* **Supplied material**
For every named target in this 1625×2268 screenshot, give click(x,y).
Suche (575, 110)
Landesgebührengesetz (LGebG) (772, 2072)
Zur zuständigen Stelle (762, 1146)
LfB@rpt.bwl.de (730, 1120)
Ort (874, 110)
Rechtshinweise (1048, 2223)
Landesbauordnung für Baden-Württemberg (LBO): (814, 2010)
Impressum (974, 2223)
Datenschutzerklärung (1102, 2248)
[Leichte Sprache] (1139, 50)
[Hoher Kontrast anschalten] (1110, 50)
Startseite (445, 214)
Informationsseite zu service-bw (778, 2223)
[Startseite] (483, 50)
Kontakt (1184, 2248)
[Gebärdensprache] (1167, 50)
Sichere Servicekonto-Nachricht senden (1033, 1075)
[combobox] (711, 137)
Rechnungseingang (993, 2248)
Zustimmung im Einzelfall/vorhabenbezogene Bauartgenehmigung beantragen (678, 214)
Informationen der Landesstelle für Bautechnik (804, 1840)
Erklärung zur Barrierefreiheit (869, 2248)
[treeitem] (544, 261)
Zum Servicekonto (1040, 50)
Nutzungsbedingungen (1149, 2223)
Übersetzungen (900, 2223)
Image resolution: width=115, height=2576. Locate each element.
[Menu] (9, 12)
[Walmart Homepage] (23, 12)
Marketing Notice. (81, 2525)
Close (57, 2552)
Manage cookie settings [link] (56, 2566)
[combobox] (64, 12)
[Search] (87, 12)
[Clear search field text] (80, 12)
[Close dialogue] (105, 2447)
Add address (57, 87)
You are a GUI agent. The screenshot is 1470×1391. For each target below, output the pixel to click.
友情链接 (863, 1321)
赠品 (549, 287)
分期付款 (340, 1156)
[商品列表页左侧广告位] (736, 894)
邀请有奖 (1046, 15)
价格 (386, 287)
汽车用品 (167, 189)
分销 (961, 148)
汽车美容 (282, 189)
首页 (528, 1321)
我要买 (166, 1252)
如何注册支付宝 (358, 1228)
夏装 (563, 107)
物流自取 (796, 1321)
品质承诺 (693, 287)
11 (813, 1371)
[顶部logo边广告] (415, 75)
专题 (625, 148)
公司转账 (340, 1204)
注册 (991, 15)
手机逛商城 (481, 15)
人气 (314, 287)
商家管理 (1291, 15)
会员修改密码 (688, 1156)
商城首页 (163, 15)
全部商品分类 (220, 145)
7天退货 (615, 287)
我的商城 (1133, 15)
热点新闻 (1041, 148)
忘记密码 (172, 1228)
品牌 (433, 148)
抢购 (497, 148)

* **Problem to solve**
Your answer should be the lines of the material above that include "click".

* **Exercise solution**
For every named target in this 1625×2268 screenshot, give click(x,y).
You are a GUI agent. The screenshot is 1470×1391. For each target below, output the pixel to click.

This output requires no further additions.